For holiday years from 1 April 2024, a worker's holiday entitlement will be calculated at 12.07% of hours worked in a pay period (how often they are paid) and will apply in the first year of employment and beyond. This will override the Supreme Court's decision in Brazel v Harpur Trust which decided that part-year workers engaged under permanent or continuous contracts must receive at least 5.6 weeks paid holiday a year, even if they only worked for part of that year.
Other workers will continue to accrue annual leave in their first year of employment as they do now by receiving 1/12th of the statutory entitlement on the first day of each month and to pro-rate it thereafter.

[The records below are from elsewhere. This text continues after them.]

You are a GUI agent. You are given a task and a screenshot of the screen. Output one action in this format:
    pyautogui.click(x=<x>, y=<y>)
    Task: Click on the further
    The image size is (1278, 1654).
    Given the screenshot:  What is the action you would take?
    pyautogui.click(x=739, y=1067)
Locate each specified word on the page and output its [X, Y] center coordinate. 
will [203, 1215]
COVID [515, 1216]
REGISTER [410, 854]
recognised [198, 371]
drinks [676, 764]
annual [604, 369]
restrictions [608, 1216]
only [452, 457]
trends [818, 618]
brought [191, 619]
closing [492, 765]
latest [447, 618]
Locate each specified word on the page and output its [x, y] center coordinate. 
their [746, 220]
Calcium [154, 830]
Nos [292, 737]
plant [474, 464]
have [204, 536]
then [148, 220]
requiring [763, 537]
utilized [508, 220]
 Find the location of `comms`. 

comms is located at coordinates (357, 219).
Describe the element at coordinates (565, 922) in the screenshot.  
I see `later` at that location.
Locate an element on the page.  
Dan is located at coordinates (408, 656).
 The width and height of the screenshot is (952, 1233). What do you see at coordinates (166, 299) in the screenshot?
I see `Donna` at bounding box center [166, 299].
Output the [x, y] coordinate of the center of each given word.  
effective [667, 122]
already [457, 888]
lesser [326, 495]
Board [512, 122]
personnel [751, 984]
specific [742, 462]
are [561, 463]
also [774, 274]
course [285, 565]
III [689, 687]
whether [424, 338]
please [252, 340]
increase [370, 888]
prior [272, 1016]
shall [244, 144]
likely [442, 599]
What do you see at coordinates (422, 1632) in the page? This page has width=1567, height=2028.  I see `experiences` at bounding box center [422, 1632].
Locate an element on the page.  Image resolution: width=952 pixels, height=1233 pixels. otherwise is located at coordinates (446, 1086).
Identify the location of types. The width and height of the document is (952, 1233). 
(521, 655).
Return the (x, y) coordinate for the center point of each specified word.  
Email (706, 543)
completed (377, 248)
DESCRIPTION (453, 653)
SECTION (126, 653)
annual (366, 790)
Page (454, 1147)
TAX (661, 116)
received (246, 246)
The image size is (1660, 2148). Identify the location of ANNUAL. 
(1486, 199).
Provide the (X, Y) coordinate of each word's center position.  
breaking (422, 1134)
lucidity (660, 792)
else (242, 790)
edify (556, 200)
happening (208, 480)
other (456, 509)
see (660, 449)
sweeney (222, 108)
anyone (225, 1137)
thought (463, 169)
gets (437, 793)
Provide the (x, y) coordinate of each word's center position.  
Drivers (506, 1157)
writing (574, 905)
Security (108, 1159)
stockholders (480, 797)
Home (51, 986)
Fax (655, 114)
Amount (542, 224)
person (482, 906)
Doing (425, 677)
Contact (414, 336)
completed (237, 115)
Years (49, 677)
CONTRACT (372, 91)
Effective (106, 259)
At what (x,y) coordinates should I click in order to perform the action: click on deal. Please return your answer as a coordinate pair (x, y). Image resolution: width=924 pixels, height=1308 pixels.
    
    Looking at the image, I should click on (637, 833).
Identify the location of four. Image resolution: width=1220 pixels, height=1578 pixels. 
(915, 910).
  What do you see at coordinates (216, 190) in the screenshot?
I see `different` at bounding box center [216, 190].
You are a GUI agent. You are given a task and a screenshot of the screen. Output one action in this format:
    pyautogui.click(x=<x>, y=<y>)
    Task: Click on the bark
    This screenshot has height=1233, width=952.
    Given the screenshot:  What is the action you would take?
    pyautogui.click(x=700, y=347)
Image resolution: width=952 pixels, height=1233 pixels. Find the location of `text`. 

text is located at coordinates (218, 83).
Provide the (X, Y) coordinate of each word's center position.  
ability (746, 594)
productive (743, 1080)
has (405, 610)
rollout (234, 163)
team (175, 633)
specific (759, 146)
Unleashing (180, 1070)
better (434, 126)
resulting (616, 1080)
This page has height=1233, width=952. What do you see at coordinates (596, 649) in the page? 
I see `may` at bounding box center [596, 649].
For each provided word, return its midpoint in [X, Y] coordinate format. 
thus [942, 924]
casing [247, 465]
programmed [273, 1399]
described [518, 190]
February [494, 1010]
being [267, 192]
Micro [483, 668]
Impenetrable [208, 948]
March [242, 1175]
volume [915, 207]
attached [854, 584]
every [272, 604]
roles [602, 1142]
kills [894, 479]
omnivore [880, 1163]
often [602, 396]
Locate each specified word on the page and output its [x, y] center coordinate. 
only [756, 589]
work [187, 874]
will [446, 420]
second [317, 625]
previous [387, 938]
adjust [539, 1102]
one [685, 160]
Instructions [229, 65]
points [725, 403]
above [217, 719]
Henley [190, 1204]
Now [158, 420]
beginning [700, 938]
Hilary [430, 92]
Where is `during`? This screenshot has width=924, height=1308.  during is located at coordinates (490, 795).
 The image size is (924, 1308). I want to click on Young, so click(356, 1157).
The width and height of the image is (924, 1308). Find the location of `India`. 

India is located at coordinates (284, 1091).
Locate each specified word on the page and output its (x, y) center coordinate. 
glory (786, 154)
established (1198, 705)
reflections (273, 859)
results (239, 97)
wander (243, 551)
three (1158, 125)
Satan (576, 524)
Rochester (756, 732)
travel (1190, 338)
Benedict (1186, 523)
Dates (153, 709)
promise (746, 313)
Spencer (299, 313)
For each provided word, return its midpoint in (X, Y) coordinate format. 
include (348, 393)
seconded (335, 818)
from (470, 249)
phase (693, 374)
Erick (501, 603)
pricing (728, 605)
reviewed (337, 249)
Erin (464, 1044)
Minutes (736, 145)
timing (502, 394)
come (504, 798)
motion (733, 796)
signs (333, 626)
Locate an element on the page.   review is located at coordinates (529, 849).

Clarity over when workers can carry over holiday from one leave year to the next
The new regulations also, for the first time, set out when a worker can carry over leave from one year to another and reflect decisions of the ECJ and other UK courts.
Workers can carry over leave if they:
- have not been able to take it because their employer doesn't accept they have the right to paid leave (because, for example, they have been wrongly treated as self-employed)
- have not had a reasonable opportunity to take it
- aren't told by their employer that if they don't take leave by the end of the leave year, they will lose it
- are too ill to take it
- are unable to take it because they are on different type of leave such as maternity, shared parental leave or adoption leave
The regulations set out how much leave can be carried over and whether it can be rolled over into subsequent leave years.
Changes to record keeping
The new regulations require employers to keep ‘adequate’ records to demonstrate they have complied with the WTR's in respect of the maximum working week, working time for young workers, night work, health assessments and the transfer of night work to day work.
TUPE consultations
Businesses with fewer than 50 employees, and businesses of any size carrying out a small TUPE transfer of fewer than 10 employees, will be able to inform and consult directly with affected employees where there are no existing worker representatives in place.